DA KZN Spokesperson on Education

Last week’s back to school oversight visits by KwaZulu-Natal MPP’s show that while schools are functioning in most parts of the province, they are yet to prove effective.

Visits by DA MPP’s reveal that most schools are clean and secure, are in receipt of learning materials, have improved upon their registration processes and have learners in classrooms and teachers present. Yet any analysis of KZN’s Annual National Assessment (ANA) and matric results indicates that there is not much progress in terms of education itself.

What is very clear – at every school – is that school management – in particular principals – determines the success of a school. Competent principals are able to turn around under-performing schools in a very short space of time. This was witnessed time and again. It is not the diminishing ability of learners that has seen some schools plummet from an 80% matric pass rate to the low 40’s but rather poor management and a dearth of skilled subject teachers that has created this breakdown.

While the province’s matric pass rate is up in terms of percentages, the quality of this qualification is not increasing rapidly enough.
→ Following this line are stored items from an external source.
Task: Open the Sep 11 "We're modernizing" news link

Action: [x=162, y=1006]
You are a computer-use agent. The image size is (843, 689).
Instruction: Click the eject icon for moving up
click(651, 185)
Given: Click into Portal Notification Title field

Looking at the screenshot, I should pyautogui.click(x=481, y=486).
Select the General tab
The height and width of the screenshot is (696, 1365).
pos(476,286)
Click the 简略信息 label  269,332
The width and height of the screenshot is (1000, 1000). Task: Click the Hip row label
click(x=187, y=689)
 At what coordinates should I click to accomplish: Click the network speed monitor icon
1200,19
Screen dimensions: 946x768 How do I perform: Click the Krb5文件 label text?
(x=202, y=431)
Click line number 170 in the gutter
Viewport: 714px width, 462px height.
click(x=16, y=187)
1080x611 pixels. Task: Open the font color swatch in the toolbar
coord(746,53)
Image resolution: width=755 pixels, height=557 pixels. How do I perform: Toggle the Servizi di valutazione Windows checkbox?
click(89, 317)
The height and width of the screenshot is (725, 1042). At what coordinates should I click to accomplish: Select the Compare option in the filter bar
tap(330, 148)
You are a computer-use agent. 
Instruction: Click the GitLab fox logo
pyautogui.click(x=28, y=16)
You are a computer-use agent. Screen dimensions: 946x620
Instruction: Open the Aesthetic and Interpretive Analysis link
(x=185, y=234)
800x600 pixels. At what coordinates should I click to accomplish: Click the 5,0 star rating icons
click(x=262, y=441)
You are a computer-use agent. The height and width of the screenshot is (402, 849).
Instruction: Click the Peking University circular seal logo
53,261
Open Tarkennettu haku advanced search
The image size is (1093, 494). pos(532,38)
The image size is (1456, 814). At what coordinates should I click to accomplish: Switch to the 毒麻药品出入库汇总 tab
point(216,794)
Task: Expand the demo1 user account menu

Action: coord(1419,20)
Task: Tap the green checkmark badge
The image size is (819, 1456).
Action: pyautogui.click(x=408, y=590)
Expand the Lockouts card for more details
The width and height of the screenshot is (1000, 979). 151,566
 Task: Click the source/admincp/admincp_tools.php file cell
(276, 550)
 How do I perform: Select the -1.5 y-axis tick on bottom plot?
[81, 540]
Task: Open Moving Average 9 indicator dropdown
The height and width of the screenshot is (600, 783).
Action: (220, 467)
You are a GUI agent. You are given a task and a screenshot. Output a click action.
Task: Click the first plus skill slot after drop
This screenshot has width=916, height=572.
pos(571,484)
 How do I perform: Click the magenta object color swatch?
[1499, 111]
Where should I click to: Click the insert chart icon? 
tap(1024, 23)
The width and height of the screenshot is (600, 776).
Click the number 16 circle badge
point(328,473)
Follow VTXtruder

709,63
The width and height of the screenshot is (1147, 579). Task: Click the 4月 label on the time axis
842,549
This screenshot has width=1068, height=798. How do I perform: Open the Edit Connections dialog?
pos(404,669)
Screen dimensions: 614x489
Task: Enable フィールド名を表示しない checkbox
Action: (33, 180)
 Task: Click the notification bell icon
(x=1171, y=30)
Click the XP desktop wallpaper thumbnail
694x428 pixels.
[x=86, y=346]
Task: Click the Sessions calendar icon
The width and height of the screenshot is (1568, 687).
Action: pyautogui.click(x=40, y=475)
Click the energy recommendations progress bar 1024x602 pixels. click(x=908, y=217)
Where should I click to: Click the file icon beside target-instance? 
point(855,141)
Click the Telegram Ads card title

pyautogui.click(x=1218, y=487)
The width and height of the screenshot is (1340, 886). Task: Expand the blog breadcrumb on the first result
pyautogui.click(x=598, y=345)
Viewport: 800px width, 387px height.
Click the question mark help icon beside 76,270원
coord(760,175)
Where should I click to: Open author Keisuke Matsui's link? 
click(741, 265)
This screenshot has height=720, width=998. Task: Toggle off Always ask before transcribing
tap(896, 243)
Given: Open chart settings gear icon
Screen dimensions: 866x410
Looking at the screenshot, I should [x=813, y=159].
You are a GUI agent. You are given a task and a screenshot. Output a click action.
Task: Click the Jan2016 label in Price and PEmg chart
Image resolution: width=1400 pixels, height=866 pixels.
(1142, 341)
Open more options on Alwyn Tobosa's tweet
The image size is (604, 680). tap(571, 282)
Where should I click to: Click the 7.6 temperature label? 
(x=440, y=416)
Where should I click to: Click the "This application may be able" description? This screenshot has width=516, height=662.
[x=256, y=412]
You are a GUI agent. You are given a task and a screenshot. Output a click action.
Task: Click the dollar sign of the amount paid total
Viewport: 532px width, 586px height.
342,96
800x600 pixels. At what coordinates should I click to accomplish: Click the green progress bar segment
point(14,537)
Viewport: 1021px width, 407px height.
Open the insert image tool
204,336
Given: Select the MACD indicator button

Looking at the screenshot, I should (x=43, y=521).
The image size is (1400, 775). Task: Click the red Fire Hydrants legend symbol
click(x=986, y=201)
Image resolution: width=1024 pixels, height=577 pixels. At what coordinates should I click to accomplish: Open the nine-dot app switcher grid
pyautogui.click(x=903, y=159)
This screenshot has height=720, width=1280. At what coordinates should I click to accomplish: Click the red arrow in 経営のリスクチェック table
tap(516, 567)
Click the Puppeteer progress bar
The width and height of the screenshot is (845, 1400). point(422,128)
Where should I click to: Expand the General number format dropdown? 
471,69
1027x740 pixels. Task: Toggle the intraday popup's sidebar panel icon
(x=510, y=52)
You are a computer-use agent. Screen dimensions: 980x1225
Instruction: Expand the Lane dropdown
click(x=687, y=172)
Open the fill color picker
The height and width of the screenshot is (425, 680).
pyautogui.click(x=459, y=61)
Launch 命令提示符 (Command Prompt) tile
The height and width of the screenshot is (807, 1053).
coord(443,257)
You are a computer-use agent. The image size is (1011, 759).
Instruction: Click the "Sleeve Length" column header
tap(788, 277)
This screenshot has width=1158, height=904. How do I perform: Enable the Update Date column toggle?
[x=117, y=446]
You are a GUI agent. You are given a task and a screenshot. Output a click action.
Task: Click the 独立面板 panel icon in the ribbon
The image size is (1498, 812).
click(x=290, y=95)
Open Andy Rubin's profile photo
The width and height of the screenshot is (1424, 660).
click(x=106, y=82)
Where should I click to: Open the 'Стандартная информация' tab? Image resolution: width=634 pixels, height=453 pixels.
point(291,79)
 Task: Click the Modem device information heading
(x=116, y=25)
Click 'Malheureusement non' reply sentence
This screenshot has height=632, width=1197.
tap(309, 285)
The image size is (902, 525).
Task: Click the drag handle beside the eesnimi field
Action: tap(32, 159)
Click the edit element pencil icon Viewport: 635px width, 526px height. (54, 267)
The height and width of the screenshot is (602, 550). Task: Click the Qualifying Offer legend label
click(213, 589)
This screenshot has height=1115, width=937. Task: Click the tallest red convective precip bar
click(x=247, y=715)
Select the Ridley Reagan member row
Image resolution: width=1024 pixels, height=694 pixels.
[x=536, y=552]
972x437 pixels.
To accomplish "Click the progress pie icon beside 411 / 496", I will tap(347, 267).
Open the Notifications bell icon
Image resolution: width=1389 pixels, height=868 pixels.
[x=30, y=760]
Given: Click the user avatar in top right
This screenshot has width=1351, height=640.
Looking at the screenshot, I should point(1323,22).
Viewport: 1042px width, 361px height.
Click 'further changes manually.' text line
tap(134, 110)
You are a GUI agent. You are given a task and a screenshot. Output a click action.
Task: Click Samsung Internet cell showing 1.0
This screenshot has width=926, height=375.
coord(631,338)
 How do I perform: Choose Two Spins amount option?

At the heart of the problem is the desperate shortage of qualified teachers in the core subjects of maths and life sciences, particularly at junior school level. The current GET certificate does not address this, with teachers now able to achieve their qualifications without being competent in teaching numeracy. This has left a new generation of young school teachers without the ability to teach effectively in this area. The result is very little progress in the classroom between Grades 3 and 9, with many learners scoring less than 10% for numeracy skills in last year’s ANA results.

The shortage of skilled teachers requires urgent focus from the KZN education department. Last year the DA requested a plan of action on the upgrading and replacement of teachers in the province. The plan supplied was inadequate. I have since requested that a far more comprehensive multi-pronged plan be presented at portfolio committee level – one which must include feedback on how the department will deal with the replacement of some 14 000 qualified teachers. Solutions offered by the DA include the opening of teacher training colleges, space being made at Universities and Technikons and in-service training courses.

The obvious lack of teaching competency within the so-called “difficult” subjects at the province’s schools must be dealt with urgently. Currently, an entire generation of young people are being exposed to an inferior educational system, with dire consequences.